Bloomberg Technoz, Jakarta - Komisi III Dewan Perwakilan Rakyat (DPR) membuka peluang untuk membahas kemungkinan masuknya judi online sebagai cakupan tindak pidana yang menjadi basis perampasan aset dalam Rancangan Undang-Undang tentang Perampasan Aset. 

Anggota Komisi III DPR Abdullah memastikan legislator akan mendalami persoalan judi online bersama pihak-pihak terkait, termasuk melihat urgensi dan relevansinya untuk dimasukkan sebagai salah satu sasaran dalam RUU Perampasan Aset.

"Terkait tindak pidana judi online, tentu ini akan menjadi materi yang dipertimbangkan untuk menjadi sasaran RUU Perampasan Aset. Komisi III akan mendalami isu ini dengan berdiskusi dengan pihak terkait,” jelas Abdullah dalam keterangan tertulis di situs resmi DPR, Rabu (02/09/2026).
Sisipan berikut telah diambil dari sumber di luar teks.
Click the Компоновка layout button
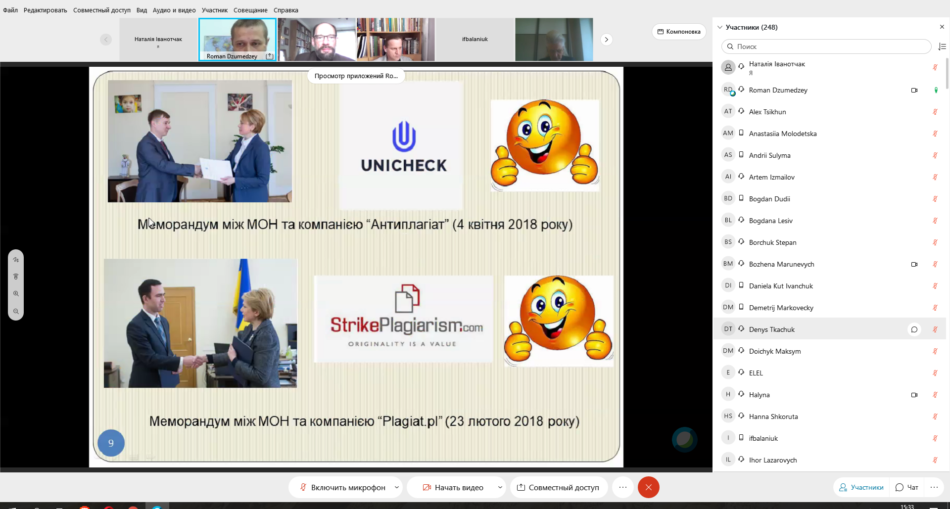 point(679,31)
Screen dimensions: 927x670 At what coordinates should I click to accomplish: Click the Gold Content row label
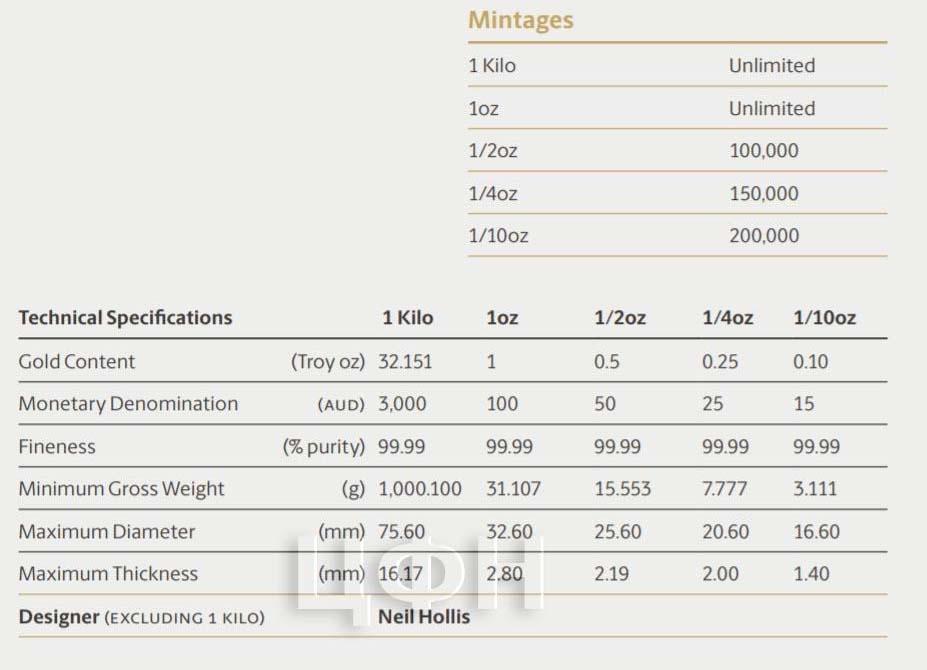click(77, 361)
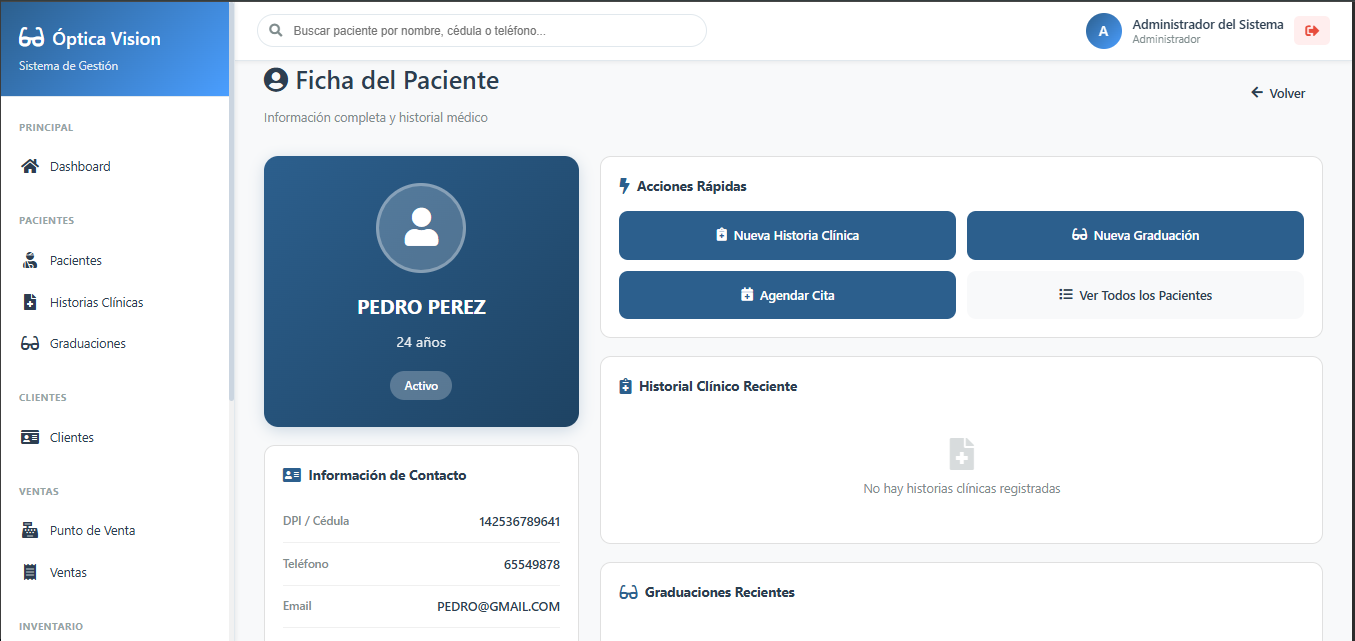This screenshot has height=641, width=1355.
Task: Click PEDRO@GMAIL.COM email value
Action: [499, 606]
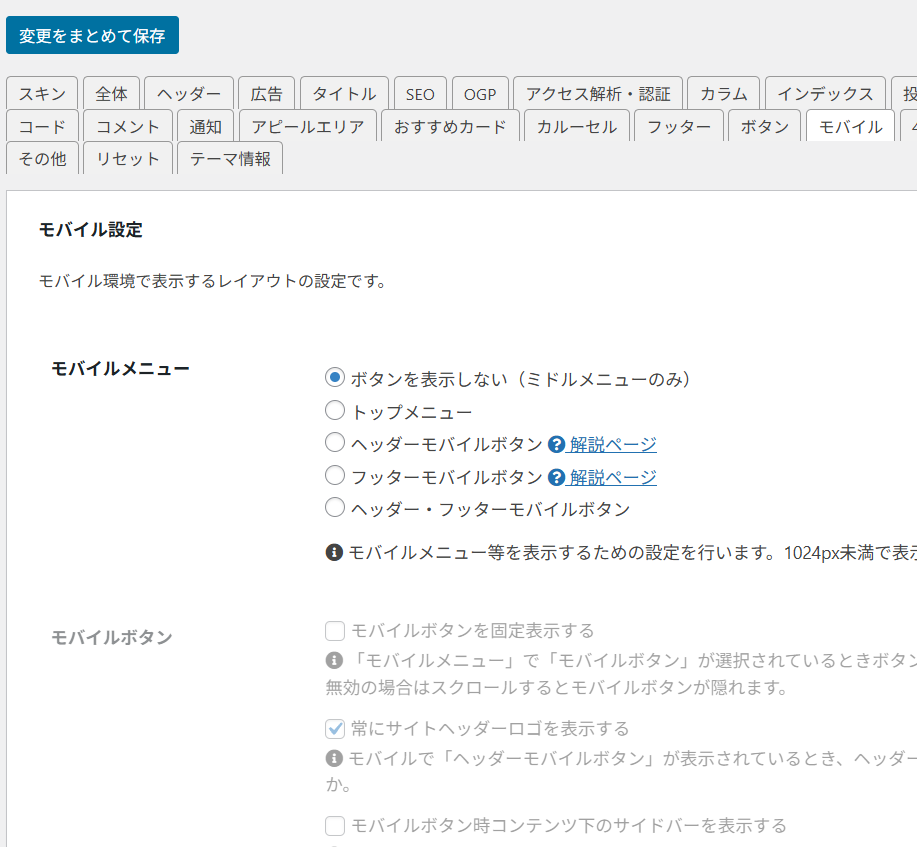Viewport: 917px width, 847px height.
Task: Click help icon beside フッターモバイルボタン
Action: tap(557, 477)
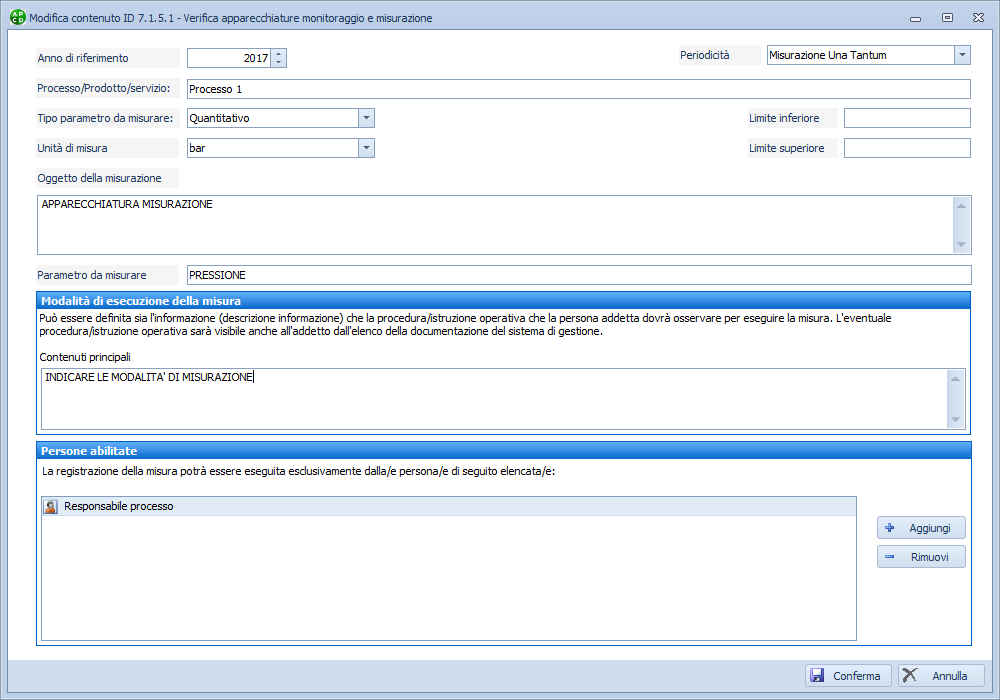Viewport: 1000px width, 700px height.
Task: Expand the Tipo parametro da misurare dropdown
Action: point(366,118)
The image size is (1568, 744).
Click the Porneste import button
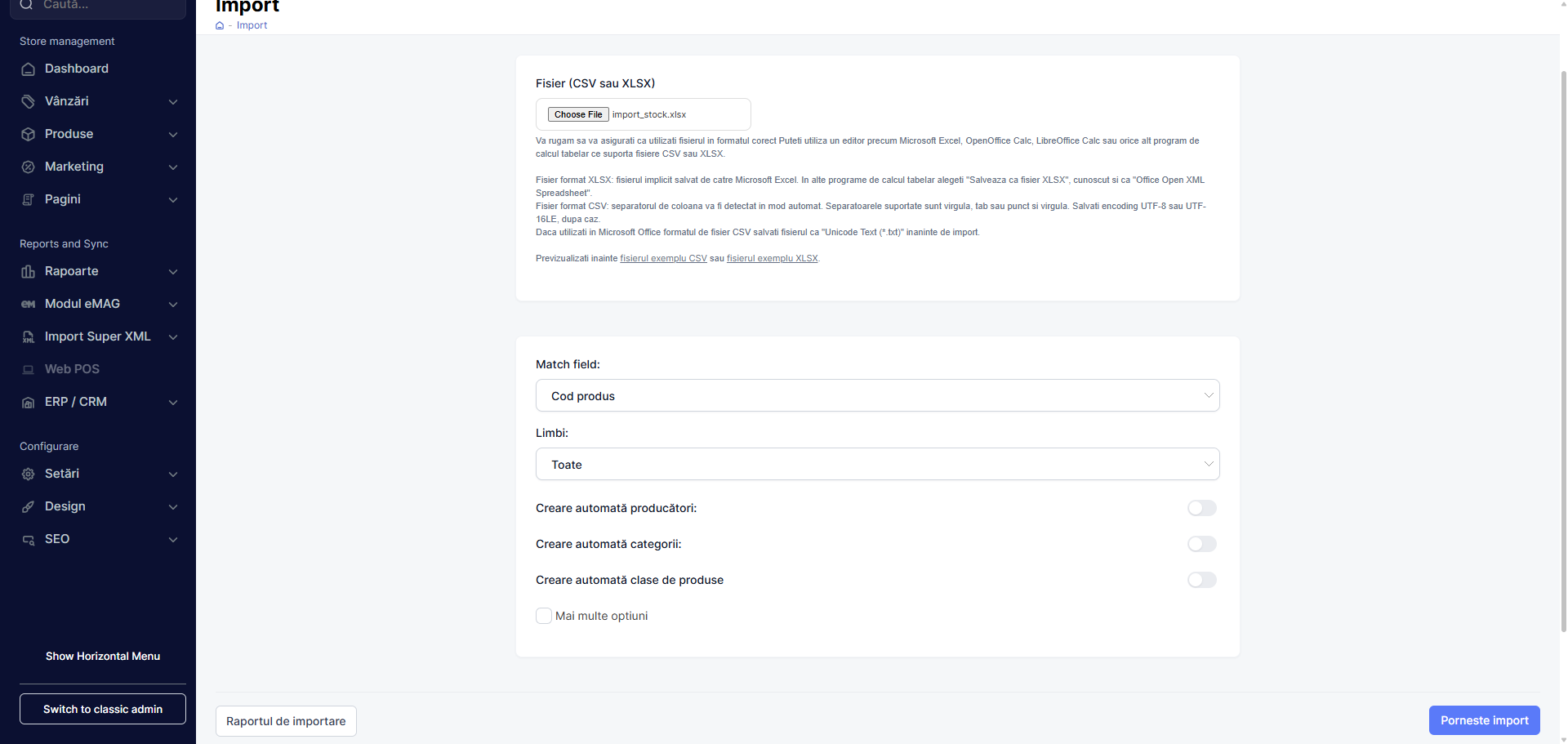pos(1485,720)
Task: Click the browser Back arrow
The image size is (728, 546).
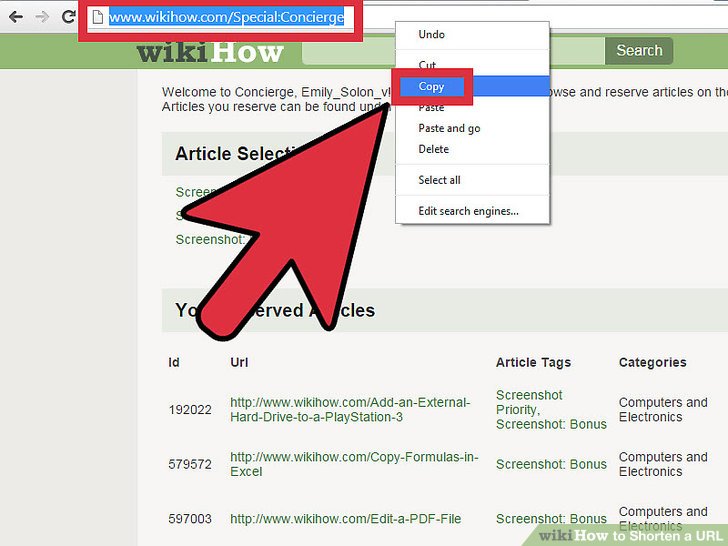Action: (15, 17)
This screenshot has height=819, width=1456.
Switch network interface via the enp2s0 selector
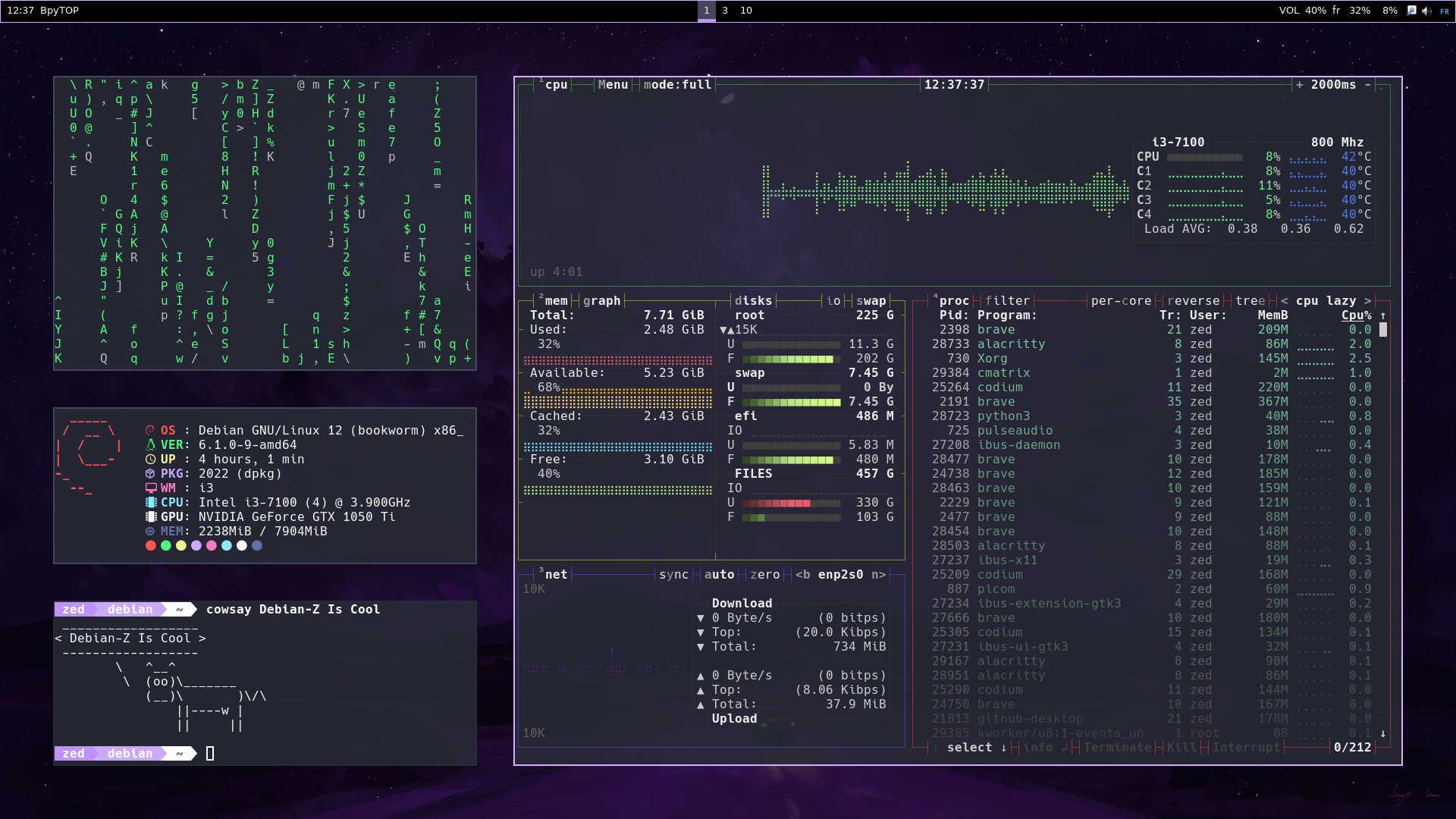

Menurutnya, keputusan mengenai substansi tersebut akan ditentukan berdasarkan hasil pendalaman dan pembahasan bersama. Apabila dari proses tersebut ditemukan urgensi yang kuat untuk memasukkan judi online sebagai sasaran, maka hal itu dapat dipertimbangkan dalam penyusunan RUU.
 
Meski demikian, dia menilai penanganan perkara judi online juga memiliki tantangan tersendiri. Dalam banyak kasus, barang bukti dan aliran dana dapat ditemukan, tetapi pelaku sulit diidentifikasi karena menggunakan identitas anonim atau identitas pihak lain.

"Yang lebih mengkhawatirkan lagi, uang hasil kejahatan tersebut sering kali berada di luar Indonesia. Lalu, bagaimana teknis perampasan asetnya dalam kondisi seperti itu?" katanya.